Link to Video Presentation
Calcium
The recommendation of calcium for the prevention of osteoporosis is one of a multitude of examples of how often the current practice of mainstream medicine is missing the mark. Many people are deficient in calcium because the standard acidic processed diet is high in hidden phosphates from processed foods which inhibit the absorption of calcium. In addition, by eating large quantities of meats and sweets, this makes the body acidic. This acid requires a huge amount of buffering. When the plasma buffer reserves are exhausted, the body calls upon calcium from the bone to buffer. Hence, eating phosphate laden processed foods causes calcium loss from bones.
To build bone, calcium is laid down in bone only when enough of the complementary minerals are present, such as zinc, copper, boron, and magnesium. When these are not present in optimal amounts, taking extra calcium merely deposits the calcium in the toxic waste heap of the body, the blood vessel wall. So instead of building bone, the calcium is used to accelerate arteriosclerosis, aging and disease.

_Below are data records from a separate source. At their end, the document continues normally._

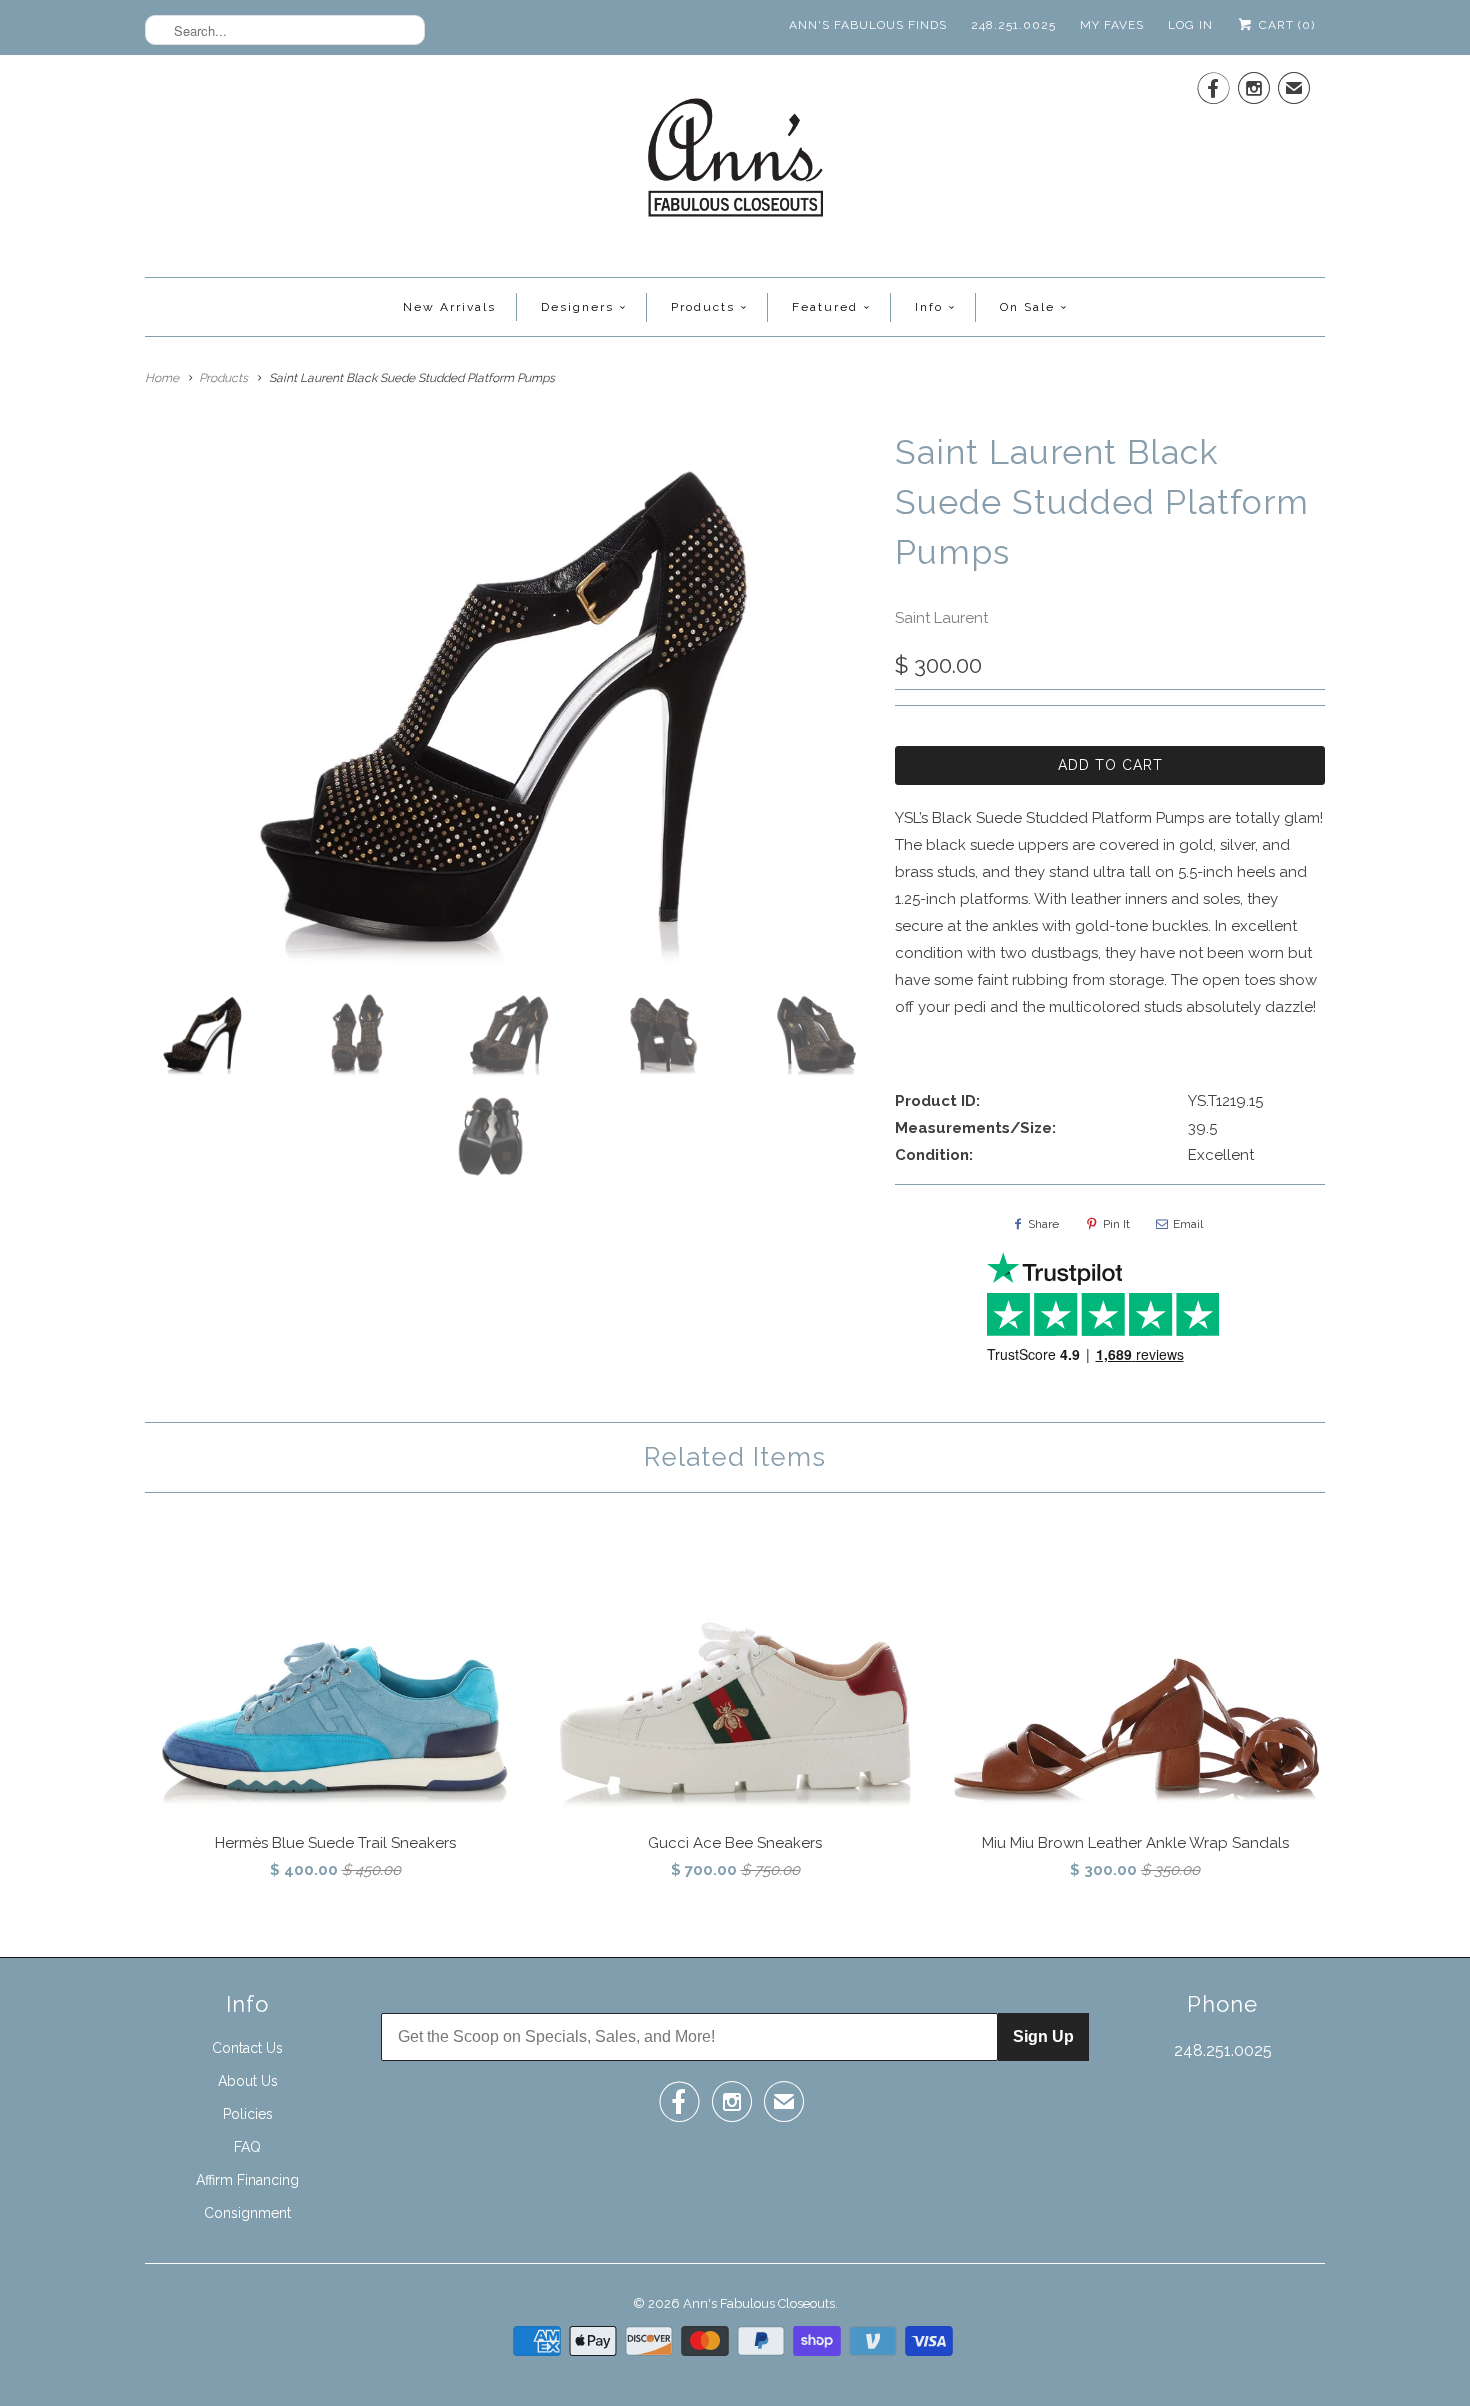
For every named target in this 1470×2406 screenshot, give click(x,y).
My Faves (1112, 25)
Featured (825, 307)
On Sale (1027, 307)
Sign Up (1043, 2036)
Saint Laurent (941, 618)
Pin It (1116, 1224)
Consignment (247, 2213)
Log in (1190, 25)
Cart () (1285, 25)
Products (703, 307)
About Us (248, 2081)
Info (929, 307)
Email (1188, 1224)
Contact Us (247, 2048)
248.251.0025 (1013, 25)
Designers (577, 307)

In other words, by haphazardly recommending calcium to a nation of people who are already consuming vast quantities of cheese, milk, ice cream and meats, and without measuring the blood levels of zinc, copper, magnesium, we are potentiating the development of vascular calcifications instead of bone calcification. We are enhancing the deposition of extra calcium in the vessels of the heart and brain that hastens coronary artery disease, arteriosclerotic and nutrient-deficient depression, and senile brain disease.

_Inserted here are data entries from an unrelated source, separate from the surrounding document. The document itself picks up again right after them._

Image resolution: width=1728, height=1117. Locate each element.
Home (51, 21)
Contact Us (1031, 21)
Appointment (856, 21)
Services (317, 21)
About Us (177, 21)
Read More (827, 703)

Beware if you are supplementing with Calcium as it cannot get into the bone unless you have enough of the other minerals needed to incorporate it and hold it in the bone. These include magnesium, manganese, selenium, molybdenum, zinc, copper, etc. Taking calcium without assessing and correcting for deficiencies of these minerals, forces the calcium into the arteries of the body in the brain and in the heart. When you are deficient in the minerals that hold calcium in the bone, calcium cannot be taken up into the bone. SO instead it gets taken up by the toxic waste site; the cholesterol patches of damaged arteries. Hence the term hardening (calcification) of the arteries.